Dans le tumulte de la vie urbaine d’Issy-les-Moulineaux, une mère et son fils autiste se battent pour obtenir un logement adapté à leurs besoins. Malgré une requête déposée en juillet 2025, leur demande a été rejetée par le Conseil d’État, les laissant dans une situation précaire et incertaine.
Quel sera l’avenir de cette famille ? Comment cette mère courageuse va-t-elle surmonter ces obstacles ? Plongez-vous dans leur histoire émouvante et découvrez comment ils font face à ce défi. Leur parcours pourrait-il changer la donne pour les familles dans des situations similaires ? Restez avec nous pour découvrir la suite.

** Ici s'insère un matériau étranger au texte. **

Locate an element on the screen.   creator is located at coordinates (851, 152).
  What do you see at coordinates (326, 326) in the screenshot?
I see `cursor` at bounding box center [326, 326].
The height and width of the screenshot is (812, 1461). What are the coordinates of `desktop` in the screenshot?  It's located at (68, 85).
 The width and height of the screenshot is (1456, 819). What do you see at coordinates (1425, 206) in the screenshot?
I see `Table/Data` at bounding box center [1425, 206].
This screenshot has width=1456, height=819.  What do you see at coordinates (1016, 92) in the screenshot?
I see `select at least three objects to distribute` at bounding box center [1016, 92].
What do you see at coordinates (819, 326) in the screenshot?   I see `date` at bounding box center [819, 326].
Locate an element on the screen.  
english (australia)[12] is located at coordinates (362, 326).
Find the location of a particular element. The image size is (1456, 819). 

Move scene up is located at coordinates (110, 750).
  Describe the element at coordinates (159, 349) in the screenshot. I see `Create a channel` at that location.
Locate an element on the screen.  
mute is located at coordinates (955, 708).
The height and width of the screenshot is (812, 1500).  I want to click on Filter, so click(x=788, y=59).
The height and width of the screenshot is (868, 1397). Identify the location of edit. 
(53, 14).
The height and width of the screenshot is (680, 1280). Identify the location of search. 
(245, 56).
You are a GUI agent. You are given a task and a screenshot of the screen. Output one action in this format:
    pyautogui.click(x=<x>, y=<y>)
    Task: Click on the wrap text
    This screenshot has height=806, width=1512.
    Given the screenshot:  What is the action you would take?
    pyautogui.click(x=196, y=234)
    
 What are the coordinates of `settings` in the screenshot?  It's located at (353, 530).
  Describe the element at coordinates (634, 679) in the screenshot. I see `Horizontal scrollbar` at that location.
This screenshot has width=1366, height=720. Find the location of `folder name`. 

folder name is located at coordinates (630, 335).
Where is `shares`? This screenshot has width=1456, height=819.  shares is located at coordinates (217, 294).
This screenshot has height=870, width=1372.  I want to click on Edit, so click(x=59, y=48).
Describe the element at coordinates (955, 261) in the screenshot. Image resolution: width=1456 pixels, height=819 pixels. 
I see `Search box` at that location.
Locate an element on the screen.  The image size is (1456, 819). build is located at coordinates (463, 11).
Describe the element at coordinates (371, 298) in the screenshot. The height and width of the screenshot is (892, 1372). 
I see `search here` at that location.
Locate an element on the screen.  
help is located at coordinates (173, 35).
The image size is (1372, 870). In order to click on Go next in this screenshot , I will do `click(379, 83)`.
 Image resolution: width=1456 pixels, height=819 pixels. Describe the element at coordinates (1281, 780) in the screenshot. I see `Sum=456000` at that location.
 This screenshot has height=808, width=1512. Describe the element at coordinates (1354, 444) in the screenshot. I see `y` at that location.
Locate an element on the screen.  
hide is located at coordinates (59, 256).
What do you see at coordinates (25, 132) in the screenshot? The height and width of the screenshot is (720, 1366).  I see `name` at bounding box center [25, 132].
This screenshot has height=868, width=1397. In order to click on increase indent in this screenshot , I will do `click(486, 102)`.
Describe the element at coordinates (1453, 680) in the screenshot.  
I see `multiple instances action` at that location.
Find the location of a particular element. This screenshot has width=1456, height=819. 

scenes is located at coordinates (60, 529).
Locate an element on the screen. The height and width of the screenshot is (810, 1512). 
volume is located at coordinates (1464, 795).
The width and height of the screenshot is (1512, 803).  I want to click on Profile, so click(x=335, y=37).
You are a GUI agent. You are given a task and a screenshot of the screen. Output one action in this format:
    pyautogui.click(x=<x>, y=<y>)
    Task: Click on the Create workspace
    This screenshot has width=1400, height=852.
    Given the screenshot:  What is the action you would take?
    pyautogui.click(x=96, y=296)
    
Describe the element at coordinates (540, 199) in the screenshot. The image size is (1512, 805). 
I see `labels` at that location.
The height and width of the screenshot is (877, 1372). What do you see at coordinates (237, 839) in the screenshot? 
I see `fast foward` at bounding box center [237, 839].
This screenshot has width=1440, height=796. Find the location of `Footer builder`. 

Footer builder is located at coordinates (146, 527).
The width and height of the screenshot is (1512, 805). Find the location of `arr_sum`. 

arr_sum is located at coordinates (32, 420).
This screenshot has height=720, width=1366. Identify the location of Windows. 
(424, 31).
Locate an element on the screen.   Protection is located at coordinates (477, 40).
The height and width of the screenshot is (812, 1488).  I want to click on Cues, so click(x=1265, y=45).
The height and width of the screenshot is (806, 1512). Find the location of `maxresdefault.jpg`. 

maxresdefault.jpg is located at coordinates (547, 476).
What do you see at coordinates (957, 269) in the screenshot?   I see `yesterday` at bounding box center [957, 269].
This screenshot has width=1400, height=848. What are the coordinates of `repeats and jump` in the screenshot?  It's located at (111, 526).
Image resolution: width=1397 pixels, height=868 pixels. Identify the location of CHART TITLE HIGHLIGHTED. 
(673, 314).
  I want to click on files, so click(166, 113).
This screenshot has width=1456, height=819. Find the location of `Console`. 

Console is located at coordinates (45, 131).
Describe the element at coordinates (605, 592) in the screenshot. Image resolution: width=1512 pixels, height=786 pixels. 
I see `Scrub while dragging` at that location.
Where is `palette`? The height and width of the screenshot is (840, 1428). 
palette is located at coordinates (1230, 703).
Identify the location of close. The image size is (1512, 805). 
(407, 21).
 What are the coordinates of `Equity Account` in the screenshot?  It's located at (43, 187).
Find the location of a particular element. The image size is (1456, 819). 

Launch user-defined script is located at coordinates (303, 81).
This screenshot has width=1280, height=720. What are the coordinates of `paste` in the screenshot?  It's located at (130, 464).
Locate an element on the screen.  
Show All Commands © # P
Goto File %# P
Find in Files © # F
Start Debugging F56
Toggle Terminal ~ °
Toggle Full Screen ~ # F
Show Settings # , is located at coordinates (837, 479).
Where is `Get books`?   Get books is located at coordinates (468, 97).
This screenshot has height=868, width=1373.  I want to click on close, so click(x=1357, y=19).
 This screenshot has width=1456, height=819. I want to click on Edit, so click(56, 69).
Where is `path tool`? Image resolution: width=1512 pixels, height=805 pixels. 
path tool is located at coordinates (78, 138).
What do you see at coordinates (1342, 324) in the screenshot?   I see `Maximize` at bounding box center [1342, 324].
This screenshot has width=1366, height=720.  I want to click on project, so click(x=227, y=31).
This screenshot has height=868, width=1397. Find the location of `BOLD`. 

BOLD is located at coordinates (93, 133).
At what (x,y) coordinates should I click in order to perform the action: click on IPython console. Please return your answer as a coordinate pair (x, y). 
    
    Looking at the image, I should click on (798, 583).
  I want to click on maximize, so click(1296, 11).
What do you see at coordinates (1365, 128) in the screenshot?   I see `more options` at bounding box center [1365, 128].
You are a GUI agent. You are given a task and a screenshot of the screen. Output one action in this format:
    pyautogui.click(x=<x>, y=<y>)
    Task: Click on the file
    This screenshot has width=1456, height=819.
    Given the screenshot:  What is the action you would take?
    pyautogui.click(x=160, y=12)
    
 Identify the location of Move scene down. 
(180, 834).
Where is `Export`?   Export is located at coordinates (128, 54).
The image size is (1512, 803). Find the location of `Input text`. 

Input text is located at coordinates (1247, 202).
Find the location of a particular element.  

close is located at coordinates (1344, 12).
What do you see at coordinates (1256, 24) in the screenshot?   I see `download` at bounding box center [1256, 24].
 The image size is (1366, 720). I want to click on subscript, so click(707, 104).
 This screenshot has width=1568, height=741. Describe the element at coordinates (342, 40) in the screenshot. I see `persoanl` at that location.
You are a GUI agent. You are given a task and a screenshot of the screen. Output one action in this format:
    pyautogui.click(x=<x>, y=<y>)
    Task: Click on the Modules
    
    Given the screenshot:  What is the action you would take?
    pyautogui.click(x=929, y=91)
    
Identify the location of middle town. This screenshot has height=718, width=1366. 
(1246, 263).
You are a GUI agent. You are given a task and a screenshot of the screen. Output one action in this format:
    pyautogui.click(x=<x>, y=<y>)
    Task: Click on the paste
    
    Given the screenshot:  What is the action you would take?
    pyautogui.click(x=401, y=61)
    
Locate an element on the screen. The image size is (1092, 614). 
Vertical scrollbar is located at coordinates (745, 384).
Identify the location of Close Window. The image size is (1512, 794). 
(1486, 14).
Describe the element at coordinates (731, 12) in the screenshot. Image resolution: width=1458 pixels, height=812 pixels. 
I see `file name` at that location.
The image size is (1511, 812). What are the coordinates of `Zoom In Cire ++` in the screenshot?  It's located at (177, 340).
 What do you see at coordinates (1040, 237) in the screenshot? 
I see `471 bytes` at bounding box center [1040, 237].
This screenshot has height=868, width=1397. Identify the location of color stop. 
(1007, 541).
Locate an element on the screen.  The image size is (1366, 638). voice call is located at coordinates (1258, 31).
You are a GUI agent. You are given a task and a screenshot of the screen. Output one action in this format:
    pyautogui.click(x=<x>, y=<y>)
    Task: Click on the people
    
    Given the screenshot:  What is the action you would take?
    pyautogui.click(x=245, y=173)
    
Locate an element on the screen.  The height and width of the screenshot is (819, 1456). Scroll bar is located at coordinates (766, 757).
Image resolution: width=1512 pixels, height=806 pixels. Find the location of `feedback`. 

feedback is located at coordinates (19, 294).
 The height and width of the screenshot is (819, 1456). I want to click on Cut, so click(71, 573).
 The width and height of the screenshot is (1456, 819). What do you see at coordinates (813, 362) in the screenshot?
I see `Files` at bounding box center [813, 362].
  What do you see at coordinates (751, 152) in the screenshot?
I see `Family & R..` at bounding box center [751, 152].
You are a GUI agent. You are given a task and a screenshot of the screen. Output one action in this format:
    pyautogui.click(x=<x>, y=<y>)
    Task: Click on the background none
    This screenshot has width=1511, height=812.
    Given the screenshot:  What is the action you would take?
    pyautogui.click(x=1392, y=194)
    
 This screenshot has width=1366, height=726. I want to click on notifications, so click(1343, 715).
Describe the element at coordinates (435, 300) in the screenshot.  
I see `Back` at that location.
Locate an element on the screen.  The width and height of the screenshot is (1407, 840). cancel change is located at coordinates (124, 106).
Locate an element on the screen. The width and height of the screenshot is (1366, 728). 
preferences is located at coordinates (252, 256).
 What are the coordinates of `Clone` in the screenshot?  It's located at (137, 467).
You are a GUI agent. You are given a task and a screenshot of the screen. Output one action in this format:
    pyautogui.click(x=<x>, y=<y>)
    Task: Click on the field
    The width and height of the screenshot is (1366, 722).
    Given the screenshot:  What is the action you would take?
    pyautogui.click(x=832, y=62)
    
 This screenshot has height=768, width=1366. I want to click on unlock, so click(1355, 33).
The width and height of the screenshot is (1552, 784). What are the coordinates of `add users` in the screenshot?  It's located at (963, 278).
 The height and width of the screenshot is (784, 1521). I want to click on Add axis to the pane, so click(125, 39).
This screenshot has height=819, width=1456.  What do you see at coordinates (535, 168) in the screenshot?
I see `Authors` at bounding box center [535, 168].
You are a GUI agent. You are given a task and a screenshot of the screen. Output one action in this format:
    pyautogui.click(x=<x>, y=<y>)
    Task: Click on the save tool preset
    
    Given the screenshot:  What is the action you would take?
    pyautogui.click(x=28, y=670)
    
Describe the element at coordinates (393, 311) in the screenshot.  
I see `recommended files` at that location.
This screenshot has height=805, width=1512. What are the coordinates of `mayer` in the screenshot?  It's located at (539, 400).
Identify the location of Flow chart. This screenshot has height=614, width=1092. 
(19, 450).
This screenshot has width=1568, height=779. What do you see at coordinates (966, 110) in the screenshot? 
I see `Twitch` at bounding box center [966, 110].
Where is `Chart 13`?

Une lutte acharnée pour un logement adapté : le début d’un parcours du combattant
En plein cœur d’Issy-les-Moulineaux, une mère de 27 ans et son fils de 5 ans vivent dans la précarité, hébergés par une tante. Leur situation est d’autant plus complexe que l’enfant est atteint d’autisme sévère non verbal, nécessitant des conditions de vie spécifiques.
Le 29 juillet 2025, cette jeune mère courageuse a entamé une démarche audacieuse. Elle a sollicité les autorités compétentes et les bailleurs sociaux pour obtenir un T3 dans la même ville, un logement qui serait adapté aux besoins particuliers de son fils.
Le rejet de la requête : une décision qui fait polémique ?
La commission d’attribution des logements sociaux s’est réunie le 11 juin 2025. Malgré l’urgence de la situation, elle a décidé de placer la requérante en seconde position pour un logement situé rue d’Erevan à Issy-les-Moulineaux.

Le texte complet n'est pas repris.